--- Task prompt ---
Please present everything from the line containing "You are a computer-use agent. The width" down to the line containing "Action: [x=201, y=85]" as a numbered list, leaving out any blank lines.

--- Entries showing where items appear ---
+++++

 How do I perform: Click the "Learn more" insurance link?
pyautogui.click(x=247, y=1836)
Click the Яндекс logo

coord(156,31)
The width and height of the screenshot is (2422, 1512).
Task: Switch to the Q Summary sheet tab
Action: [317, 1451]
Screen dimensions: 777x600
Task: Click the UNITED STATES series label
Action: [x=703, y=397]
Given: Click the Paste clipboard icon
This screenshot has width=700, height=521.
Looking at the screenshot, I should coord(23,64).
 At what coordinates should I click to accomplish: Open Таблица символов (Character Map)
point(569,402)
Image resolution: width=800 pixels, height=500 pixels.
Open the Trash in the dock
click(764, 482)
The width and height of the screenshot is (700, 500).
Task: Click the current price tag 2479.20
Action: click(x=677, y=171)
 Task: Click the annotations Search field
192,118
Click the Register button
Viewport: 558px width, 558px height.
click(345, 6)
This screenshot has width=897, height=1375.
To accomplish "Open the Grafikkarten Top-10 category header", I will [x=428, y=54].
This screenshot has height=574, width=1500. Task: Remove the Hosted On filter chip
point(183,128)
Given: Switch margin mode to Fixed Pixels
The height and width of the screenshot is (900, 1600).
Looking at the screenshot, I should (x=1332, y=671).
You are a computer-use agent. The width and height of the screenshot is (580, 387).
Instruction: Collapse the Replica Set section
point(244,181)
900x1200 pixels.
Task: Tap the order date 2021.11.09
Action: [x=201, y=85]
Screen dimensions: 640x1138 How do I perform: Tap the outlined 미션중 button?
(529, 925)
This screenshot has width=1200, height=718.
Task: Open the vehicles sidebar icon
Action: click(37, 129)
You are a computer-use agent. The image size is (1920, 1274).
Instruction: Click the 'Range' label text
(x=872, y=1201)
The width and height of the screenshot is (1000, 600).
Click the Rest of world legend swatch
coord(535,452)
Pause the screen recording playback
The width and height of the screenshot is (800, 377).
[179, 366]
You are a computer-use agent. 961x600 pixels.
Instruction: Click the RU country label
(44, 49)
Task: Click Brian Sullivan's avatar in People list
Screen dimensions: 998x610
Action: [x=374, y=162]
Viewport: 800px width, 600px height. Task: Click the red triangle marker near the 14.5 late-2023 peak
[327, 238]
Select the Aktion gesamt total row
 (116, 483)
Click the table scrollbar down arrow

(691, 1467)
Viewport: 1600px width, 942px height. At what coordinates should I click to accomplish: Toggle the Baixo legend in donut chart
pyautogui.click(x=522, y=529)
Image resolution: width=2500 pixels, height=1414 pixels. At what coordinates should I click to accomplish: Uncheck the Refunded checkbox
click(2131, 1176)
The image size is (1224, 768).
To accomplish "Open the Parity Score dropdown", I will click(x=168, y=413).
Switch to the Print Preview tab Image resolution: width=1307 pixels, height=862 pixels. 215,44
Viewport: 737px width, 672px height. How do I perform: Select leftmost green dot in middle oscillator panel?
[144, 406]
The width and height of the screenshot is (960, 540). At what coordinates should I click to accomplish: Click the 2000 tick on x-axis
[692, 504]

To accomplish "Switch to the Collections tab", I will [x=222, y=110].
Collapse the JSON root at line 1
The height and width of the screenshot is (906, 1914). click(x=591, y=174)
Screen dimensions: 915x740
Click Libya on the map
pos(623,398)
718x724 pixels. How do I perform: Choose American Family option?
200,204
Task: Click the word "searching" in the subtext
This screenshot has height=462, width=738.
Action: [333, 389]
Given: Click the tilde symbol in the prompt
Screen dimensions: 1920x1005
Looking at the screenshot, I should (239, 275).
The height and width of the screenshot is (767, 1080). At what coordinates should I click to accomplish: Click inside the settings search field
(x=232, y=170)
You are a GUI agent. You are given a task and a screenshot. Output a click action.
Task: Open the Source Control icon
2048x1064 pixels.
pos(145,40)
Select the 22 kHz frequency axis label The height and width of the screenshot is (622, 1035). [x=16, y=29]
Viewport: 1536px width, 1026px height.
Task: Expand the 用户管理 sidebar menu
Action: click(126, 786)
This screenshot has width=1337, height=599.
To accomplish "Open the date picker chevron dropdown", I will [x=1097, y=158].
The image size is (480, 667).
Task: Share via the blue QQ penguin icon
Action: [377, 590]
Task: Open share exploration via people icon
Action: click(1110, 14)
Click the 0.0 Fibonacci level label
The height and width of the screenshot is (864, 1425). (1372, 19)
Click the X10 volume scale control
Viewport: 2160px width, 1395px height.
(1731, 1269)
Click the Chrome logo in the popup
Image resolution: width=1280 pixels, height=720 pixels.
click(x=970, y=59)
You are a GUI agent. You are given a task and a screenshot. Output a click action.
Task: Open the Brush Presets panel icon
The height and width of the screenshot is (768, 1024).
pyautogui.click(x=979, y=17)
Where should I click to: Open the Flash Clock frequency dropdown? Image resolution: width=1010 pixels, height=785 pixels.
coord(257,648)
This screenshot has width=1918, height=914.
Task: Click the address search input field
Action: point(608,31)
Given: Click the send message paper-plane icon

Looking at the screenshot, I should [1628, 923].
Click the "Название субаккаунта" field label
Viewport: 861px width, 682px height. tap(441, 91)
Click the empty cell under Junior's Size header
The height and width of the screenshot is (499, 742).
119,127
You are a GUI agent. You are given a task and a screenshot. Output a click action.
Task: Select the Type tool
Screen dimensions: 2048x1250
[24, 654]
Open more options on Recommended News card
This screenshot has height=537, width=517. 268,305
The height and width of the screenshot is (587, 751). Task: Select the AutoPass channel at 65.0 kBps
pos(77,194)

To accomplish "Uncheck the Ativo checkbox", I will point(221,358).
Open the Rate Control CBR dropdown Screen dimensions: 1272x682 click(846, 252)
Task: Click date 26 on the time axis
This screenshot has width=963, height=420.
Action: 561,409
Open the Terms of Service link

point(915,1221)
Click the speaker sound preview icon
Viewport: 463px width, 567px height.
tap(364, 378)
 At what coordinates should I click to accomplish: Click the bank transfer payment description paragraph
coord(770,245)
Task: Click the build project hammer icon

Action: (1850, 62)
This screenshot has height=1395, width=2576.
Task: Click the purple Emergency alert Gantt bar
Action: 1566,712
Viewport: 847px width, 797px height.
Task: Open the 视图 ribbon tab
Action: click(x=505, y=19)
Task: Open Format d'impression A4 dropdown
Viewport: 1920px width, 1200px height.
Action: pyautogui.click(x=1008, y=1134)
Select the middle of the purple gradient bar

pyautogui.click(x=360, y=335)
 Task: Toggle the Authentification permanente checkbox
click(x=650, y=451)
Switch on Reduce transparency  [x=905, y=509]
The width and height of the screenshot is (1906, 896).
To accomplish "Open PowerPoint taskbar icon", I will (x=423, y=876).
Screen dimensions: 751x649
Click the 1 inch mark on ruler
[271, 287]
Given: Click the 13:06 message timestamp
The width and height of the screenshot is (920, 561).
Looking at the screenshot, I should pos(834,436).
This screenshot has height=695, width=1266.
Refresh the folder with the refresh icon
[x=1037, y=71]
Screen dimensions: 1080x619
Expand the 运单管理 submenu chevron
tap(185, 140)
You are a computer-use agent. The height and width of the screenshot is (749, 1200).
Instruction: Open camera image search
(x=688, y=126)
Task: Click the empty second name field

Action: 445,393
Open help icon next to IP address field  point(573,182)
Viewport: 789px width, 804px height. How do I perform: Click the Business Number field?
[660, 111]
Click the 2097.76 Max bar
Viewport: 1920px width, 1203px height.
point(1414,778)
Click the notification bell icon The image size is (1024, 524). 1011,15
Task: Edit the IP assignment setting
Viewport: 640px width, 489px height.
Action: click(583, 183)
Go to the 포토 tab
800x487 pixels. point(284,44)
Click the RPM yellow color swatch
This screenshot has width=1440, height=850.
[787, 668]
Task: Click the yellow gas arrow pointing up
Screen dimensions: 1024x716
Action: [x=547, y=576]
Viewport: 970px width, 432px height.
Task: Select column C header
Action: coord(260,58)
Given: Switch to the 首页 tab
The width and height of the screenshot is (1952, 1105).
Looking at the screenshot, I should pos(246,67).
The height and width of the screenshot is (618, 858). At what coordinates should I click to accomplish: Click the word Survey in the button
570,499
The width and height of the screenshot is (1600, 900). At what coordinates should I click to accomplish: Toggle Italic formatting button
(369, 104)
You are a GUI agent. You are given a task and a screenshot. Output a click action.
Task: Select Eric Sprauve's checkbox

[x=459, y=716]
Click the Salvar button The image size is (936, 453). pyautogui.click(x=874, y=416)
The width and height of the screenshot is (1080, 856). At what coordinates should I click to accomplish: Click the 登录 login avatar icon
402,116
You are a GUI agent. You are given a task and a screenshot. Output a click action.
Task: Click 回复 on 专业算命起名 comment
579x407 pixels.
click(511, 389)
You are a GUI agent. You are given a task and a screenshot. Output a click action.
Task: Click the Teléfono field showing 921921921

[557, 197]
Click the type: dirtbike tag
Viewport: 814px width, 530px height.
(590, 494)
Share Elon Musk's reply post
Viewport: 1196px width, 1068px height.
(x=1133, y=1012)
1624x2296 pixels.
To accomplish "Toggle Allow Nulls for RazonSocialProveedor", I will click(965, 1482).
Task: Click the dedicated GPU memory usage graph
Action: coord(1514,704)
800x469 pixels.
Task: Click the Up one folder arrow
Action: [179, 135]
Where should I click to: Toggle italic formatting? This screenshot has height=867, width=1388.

+++++

--- Answer ---
1. You are a computer-use agent. The width and height of the screenshot is (580, 387).
2. Instruction: Collapse the Replica Set section
3. point(244,181)
4. 900x1200 pixels.
5. Task: Tap the order date 2021.11.09
6. Action: [x=201, y=85]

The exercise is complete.